I guess im reaching out for help here. I have in the passed six months reached out over and over and really still gotten nowhere. I am a man (well maybe that is going to far considering) and i am 28 years old. I have a fiance and a 5 month old daughter.
I have had and lost almost 10 jobs in the last 2 years. Sober, high, it doesn't matter. I have gotten to the point where i cannot figure out what is wrong with me. I look hard for jobs, i interview well, i get hired and then two weeks later IM fired.
I am on medication but I can tell you that after once again getting hired and then brushed off this week that i was reduced to a hyperventilating pile of mush and could only seem to remark "oh my God".

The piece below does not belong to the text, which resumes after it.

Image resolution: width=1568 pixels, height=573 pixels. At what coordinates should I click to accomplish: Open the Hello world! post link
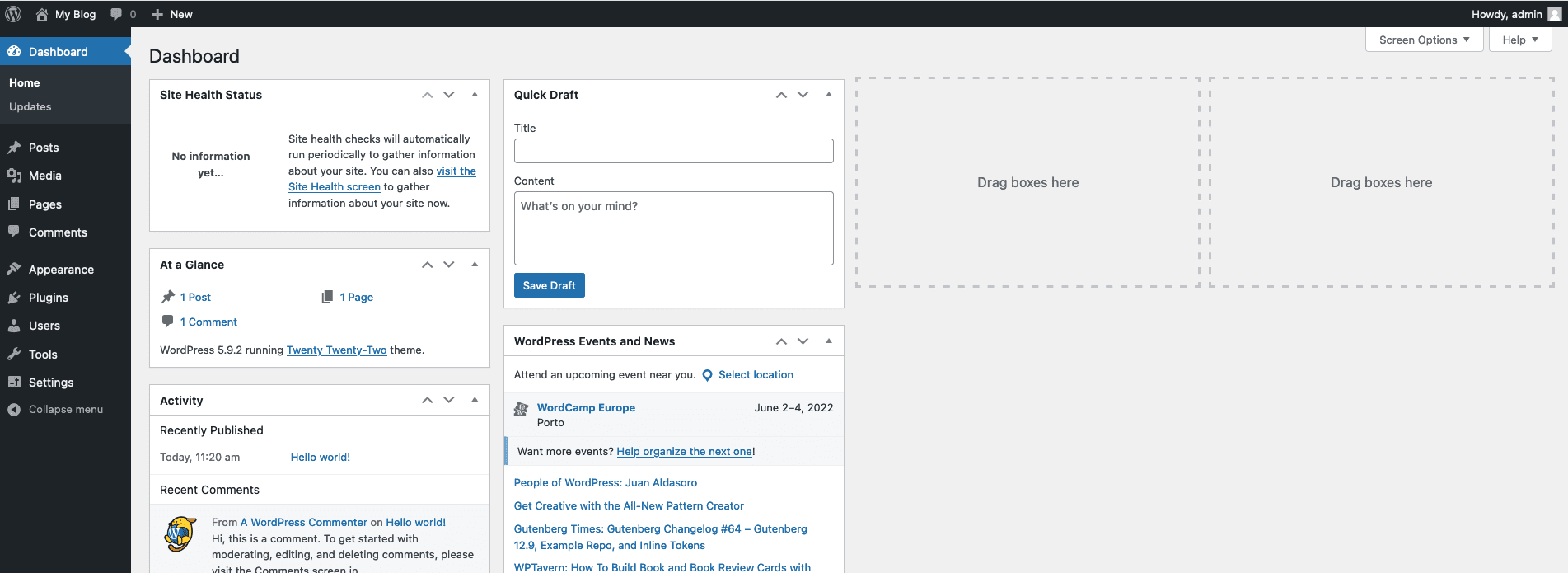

Every other though I think is about suicide. The problem is that I feel like I can't do it to my beautiful daughter- But at the same time i feel like my daughter and fiance' would be better off without me. We already lost our home and had to move in with her family. My family won't help us AT ALL.

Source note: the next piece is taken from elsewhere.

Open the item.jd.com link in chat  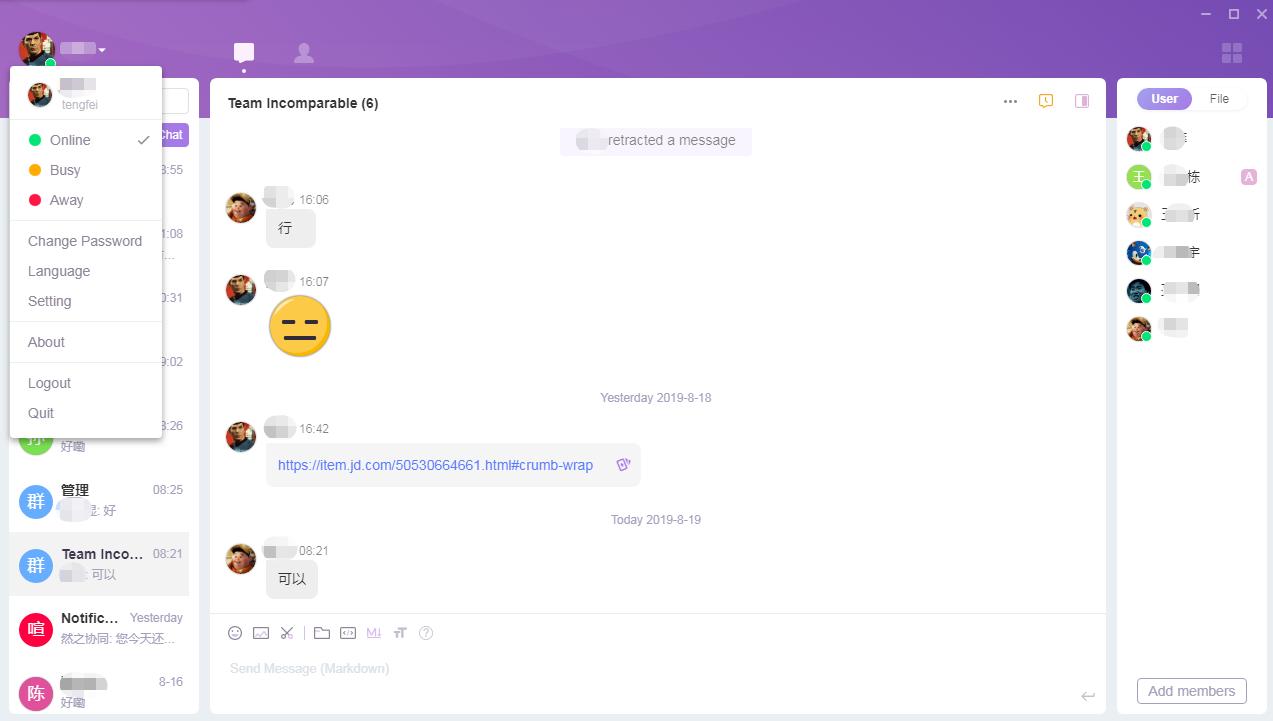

I just don't know what to do. If i go to the psych ward im afraid it will cause problems and they will take our child. If I lost her, There would be nothing left to stop me. It would not be long before i disapeared.
I go to these employers, tell them Ill do anything to take care of my daughter, show up when Im supposed to, and most times do the job well. I have bad teeth and am not very attractive. It seems like it doesn't matter what i say or do or how hard I work, within' a month they are letting me go.
With each one more job I lose or don't get or get lead on about my mental health and confidence reduce just a little more. I feel like I am nothing and noone because no matter how hard I try I cannot support my family.